Given Prolonged US Equity Market Dominance, Should Investors Reconsider Existing Overweights to Global ex US Stocks?

Michael Salerno, Cambridge Associates
Michael Salerno

Answers to our clients’ questions about market action and the market environment in a few paragraphs every two weeks.

No, we believe investors should maintain a modest tilt away from US equities and toward global ex US stocks. Even though the US equity market’s performance leadership this cycle has been partly underpinned by structural factors, today’s historically wide relative valuation spreads and stretched relative fundamentals suggest that the ex US overweight should benefit from mean reversion over time. Importantly, threats to US equities’ fundamental advantages may be starting to emerge.

With US net profit margins at all-time peaks and US equity valuations in the top decile of historical observations, US stocks would be quite vulnerable to margin contraction and valuation de-rating should cyclical and structural tailwinds shift to headwinds. Cyclically, US corporate earnings are already seeing headwinds from fading domestic fiscal stimulus, rising input prices, and slowing external growth. Structurally, record US corporate profits have triggered a growing political backlash and populist anger toward corporations, which foreshadow a more challenging operating environment.

The extent of US equity outperformance this cycle has been extreme—US stocks have outperformed global ex US equivalents by nearly 600 basis points per annum in local currency terms over the past decade. Yet, such dominant results for US equities versus global ex US equivalents have been largely justified by cumulative relative growth in per-share cash earnings. Thus, markets appear to be pricing in perpetual US dominance, given historically stretched relative valuations and rosy long-term forward earnings growth expectations from the sell side. The key questions for investors today are whether the extended divergence in fundamentals, valuations, and returns are sustainable, and if not, to what extent and how quickly they might revert. To answer these questions, we must first understand the underlying drivers.

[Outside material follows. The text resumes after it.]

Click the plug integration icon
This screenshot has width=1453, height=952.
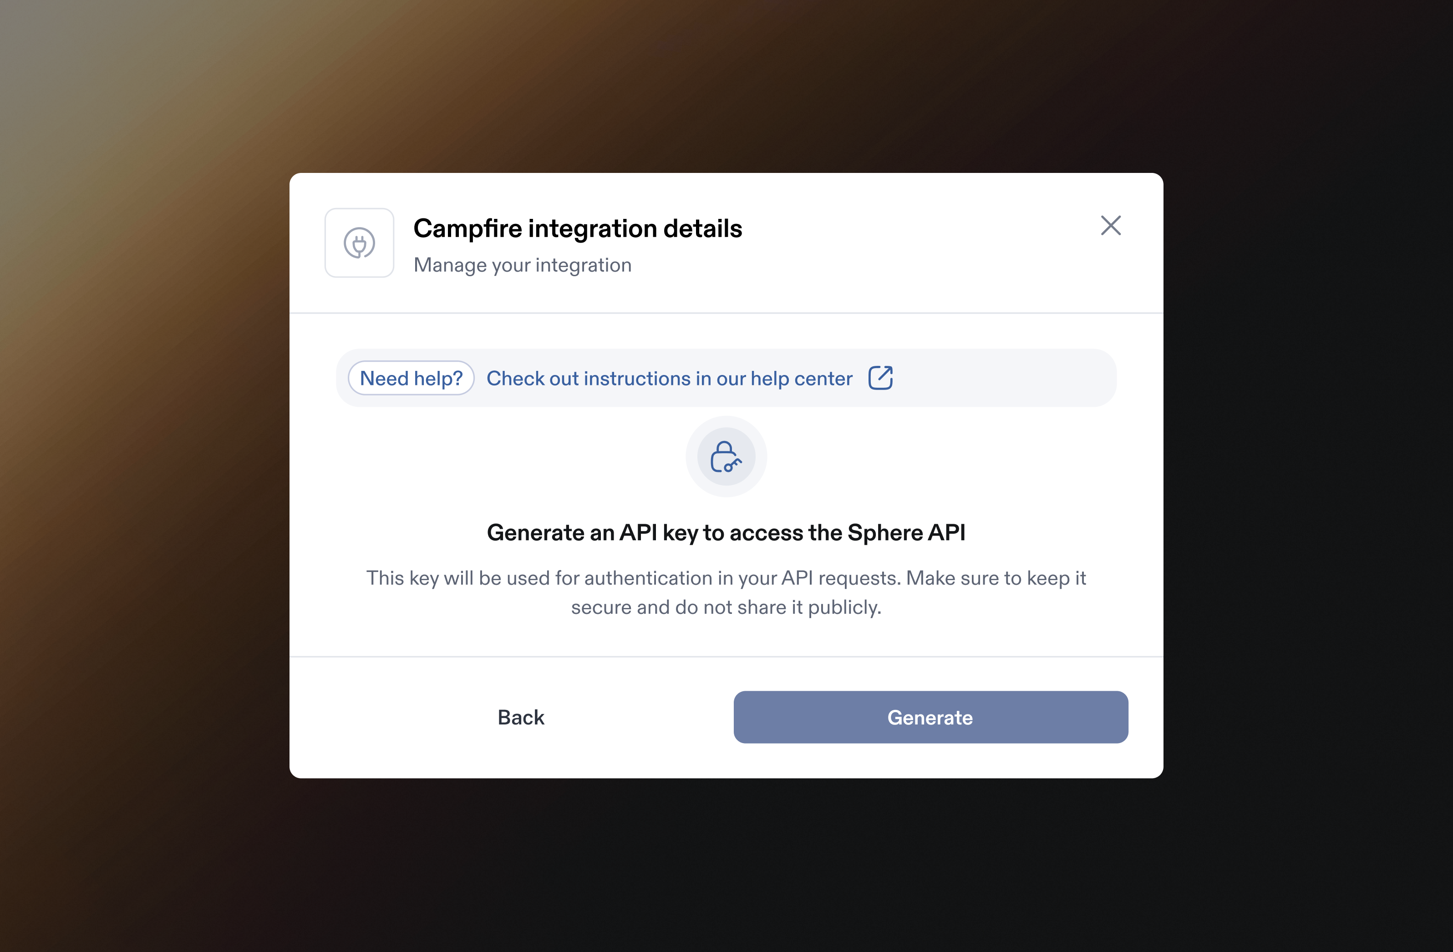(x=359, y=243)
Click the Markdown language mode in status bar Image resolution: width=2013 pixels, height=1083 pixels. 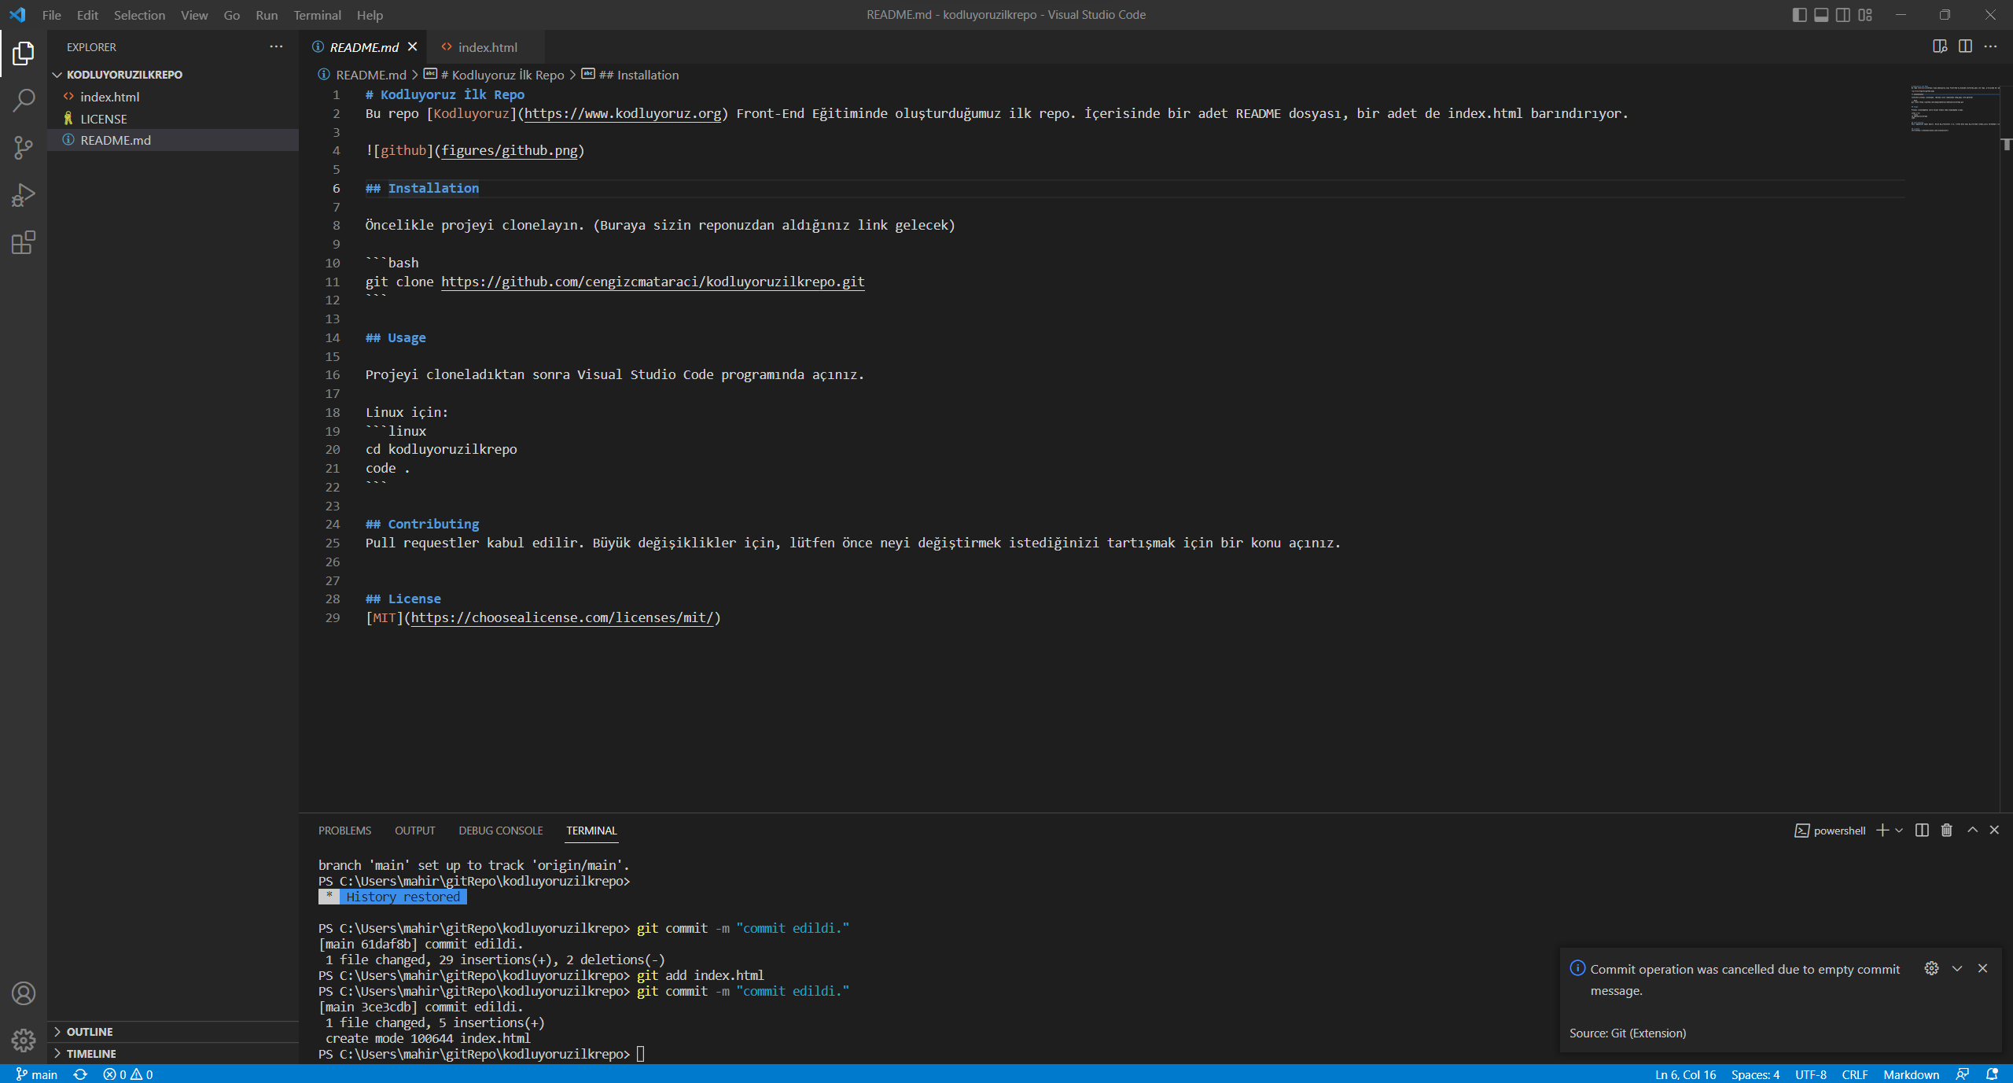tap(1911, 1074)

US companies have benefited from US policymakers’ more aggressive response to the global financial crisis (GFC) and have taken advantage of trade, regulatory, and financial markets developments to increase pricing power, boost both operating and financial leverage, and drive down costs. Manufacturing-oriented US multinationals aggressively outsourced production to lower-cost developing markets over the past two decades. Relatively lax antitrust enforcement has allowed US corporations to pursue mergers & acquisitions to grow scale and snuff out competition. US companies have also benefited from deeper capital markets and a healthier banking sector, lowering the cost of capital for US stocks relative to global ex US firms.

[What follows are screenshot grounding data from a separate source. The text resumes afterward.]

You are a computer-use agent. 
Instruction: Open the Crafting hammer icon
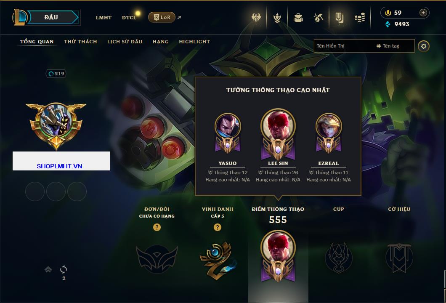[319, 18]
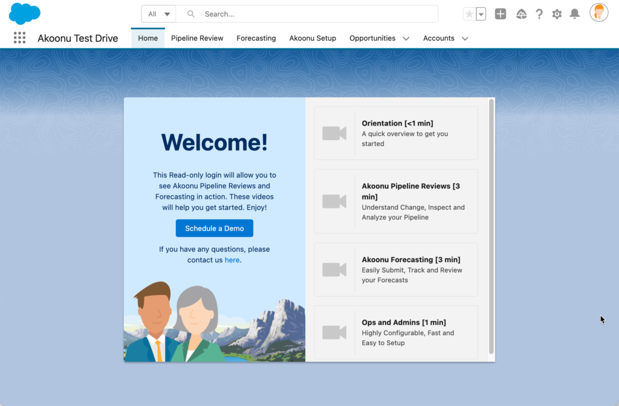Go to the Forecasting tab
Viewport: 619px width, 406px height.
pos(256,38)
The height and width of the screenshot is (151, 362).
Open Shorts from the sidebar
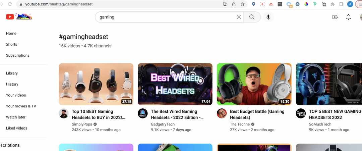(11, 44)
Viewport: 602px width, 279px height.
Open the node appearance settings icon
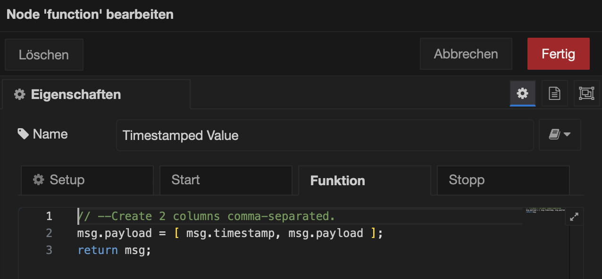[x=586, y=93]
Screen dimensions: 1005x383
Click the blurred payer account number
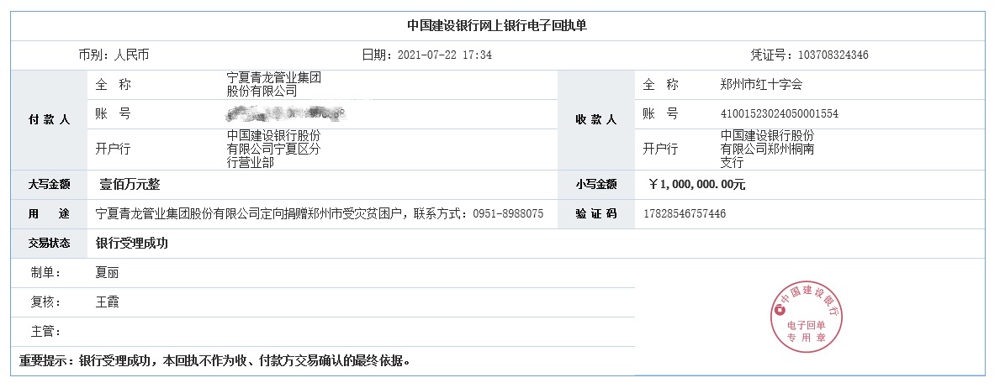pos(286,114)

Outside the United States, in contrast, policy decisions since the GFC have perpetuated bank fragility and deflation fears, exacerbated political divisions, and stymied progress on crucial economic reforms, all of which have weighed on non-US equity fundamentals and valuations. Somewhat ironically, recurring economic crises could ultimately serve as the necessary catalysts to adopt more pro-growth and market-friendly policies, a process that has begun to unfold in some non-US economies.

Global ex US equities have outperformed the US market on average during the late stages of past US business cycles, but have usually underperformed during US recessions. Hence, one important consideration to our overweight global ex US equities recommendation is the advanced age of the current US expansion. However, this cycle has been somewhat anomalous, with global ex US stocks failing to outperform for any sustained period. After very modestly outperforming from second quarter 2016 through fourth quarter 2017, negative developments with regard to US tax and trade policy announcements, China’s growth slowdown, and European politics may have derailed global ex US equities’ typical late-cycle run. As a result, whereas non-US equities have typically traded around parity with US stocks at the start of past late-cycle and recessionary phases, global ex US valuations sit at historically wide discounts today. Notably, during last year’s recession scare, US stocks suffered a greater peak-to-trough drawdown than global ex US equivalents on a local currency basis.

We continue to recommend a modest tactical overweight to global ex US stocks vis-à-vis US equities because we believe that equity investors have extrapolated permanent structural advantages for US stocks. While the timing of mean reversion is uncertain, recent cyclical headwinds for non-US equities are starting to abate, and the structural advantages that have supported the US stock market’s historic run appear at risk of erosion. Ultimately, relative valuations are in global ex US equities’ favor, and suggest that they will eventually have their day in the sun.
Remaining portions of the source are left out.